Google's latest large language model, Gemini 3 Pro, has reportedly achieved a significant lead in internal testing, scoring 72% on the Kilo code platform following its global rollout. The impressive performance places it well ahead of competing models, with Anthropic's Claude 4.5 Sonnet scoring 54% and OpenAI's GPT-5.1 Codex registering 18% in the same internal evaluations. The stark difference prompted developer Ashutosh Shrivastava to comment on social media, stating, > "LMAO, no competition at all.."
The availability of Gemini 3 Pro on Kilo code coincides with Google's official launch of the model on November 18, 2025, emphasizing its advanced reasoning, multimodal understanding, and agentic capabilities. Google aims for Gemini 3 Pro to enable developers to "bring any idea to life" through its enhanced ability to process and synthesize information across text, images, video, audio, and code. The model is also integrated into Google AI Studio, Vertex AI, and various third-party platforms.
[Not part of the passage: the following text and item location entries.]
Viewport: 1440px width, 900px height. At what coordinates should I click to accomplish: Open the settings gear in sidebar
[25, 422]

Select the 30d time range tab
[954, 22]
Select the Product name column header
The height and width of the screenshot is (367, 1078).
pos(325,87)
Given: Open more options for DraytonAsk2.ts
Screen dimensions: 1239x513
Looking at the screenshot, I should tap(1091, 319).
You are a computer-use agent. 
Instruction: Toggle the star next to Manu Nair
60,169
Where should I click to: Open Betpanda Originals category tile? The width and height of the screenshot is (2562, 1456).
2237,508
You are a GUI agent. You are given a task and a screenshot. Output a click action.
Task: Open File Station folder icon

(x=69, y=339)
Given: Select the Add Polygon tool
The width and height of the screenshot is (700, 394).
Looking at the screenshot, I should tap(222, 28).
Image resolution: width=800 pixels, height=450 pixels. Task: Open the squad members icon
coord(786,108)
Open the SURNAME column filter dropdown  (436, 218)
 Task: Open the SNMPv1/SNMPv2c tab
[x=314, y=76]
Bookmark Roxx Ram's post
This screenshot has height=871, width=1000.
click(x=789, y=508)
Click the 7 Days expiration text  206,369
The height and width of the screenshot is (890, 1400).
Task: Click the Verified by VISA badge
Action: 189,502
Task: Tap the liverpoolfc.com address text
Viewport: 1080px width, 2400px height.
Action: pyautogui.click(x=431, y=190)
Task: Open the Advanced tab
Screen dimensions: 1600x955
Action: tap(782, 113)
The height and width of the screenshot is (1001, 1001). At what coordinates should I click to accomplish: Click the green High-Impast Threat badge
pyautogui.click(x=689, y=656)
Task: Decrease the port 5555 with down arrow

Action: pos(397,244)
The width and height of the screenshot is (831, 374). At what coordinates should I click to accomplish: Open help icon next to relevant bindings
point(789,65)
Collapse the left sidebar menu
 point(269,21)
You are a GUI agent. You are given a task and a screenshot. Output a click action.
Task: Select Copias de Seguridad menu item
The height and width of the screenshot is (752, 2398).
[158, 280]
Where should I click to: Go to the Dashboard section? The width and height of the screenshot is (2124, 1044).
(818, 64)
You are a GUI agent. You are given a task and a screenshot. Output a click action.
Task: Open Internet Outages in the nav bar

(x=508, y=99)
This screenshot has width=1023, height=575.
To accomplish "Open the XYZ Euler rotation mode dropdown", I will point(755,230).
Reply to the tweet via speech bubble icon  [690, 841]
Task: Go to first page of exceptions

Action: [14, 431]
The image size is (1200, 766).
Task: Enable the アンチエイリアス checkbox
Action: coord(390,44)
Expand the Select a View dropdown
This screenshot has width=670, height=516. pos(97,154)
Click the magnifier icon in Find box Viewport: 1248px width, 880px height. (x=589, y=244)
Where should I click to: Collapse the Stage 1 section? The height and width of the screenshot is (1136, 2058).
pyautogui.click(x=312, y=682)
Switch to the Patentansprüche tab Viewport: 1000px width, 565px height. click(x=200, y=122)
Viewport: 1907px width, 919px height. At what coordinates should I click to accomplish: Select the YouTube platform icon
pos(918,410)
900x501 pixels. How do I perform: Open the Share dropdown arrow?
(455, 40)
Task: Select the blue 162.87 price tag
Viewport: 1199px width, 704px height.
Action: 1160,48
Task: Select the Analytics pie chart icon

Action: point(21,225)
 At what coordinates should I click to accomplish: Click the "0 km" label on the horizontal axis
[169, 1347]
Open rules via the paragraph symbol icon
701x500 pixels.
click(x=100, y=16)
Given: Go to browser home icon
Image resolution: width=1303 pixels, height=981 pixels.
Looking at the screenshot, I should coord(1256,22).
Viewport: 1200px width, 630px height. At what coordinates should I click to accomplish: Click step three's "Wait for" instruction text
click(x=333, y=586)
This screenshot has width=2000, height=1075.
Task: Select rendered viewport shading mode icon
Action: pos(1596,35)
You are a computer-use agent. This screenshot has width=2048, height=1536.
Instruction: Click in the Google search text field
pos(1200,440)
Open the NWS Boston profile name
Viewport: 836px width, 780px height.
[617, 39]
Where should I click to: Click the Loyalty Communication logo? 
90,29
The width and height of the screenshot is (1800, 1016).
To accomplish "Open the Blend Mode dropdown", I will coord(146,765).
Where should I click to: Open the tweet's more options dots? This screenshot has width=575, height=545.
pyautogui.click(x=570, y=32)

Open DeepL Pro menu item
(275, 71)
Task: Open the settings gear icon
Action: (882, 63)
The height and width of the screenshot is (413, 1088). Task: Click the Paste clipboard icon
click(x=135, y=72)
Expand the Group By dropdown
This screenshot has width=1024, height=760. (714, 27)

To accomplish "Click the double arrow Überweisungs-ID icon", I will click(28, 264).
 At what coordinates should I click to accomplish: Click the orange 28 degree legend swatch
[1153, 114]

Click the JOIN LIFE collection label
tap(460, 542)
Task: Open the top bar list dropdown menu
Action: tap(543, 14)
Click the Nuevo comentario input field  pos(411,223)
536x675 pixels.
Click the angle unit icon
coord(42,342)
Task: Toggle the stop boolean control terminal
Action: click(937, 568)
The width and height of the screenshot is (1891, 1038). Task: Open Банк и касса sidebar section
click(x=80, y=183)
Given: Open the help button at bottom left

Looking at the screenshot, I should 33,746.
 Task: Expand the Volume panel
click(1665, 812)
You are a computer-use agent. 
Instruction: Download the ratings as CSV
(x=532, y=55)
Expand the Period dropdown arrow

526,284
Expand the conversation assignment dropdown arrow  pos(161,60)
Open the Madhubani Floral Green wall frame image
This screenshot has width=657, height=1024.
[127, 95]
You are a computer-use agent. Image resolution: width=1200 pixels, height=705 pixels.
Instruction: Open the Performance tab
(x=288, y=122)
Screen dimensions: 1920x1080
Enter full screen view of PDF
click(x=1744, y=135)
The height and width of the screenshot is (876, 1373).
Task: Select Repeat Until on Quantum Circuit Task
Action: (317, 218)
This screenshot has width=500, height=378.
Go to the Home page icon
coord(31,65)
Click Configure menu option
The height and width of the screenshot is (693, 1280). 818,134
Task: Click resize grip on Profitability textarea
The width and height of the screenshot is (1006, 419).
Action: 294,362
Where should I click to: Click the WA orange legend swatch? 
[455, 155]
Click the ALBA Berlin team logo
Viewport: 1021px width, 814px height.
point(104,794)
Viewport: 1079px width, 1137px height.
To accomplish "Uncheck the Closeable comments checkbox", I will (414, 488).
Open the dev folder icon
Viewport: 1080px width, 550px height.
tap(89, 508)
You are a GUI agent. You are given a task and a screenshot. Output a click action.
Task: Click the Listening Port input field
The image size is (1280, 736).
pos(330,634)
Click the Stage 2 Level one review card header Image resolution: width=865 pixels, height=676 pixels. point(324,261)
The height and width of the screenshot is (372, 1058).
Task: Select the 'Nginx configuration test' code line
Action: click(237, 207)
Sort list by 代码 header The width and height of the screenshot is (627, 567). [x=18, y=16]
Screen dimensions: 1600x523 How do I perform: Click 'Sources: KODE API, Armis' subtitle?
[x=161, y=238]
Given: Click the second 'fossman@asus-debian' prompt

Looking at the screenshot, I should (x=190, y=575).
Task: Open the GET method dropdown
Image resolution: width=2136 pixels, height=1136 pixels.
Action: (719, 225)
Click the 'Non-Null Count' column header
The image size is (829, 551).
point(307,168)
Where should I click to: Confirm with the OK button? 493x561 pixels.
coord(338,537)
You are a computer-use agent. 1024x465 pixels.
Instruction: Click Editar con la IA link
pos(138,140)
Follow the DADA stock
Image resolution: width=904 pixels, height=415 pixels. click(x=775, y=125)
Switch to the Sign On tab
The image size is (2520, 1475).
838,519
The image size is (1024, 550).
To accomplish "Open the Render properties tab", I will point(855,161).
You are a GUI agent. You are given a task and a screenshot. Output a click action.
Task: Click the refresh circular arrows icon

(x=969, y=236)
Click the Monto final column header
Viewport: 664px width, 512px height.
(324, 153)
This internal benchmark from Kilo code aligns with broader industry discussions and leaked performance data suggesting Gemini 3 Pro's strong competitive standing. Other benchmarks, such as GPQA Diamond, AIME 2025, and Video-MMU, have shown Gemini 3 Pro outperforming GPT-5.1 in several key areas. While Claude 4.5 Sonnet has demonstrated strong coding capabilities in some tests like SWE-Bench Verified, reports indicate it has struggled with consistency compared to Gemini 3.0 in code generation tasks.
The substantial performance gap highlighted by these internal scores underscores an intensifying race among AI developers to deliver the most capable and versatile models. Gemini 3 Pro's reported dominance in these coding-centric benchmarks could significantly influence its adoption among developers and its strategic position in the rapidly evolving AI landscape. The model's expanded capabilities are expected to drive innovation in complex workflow automation and real-time application development.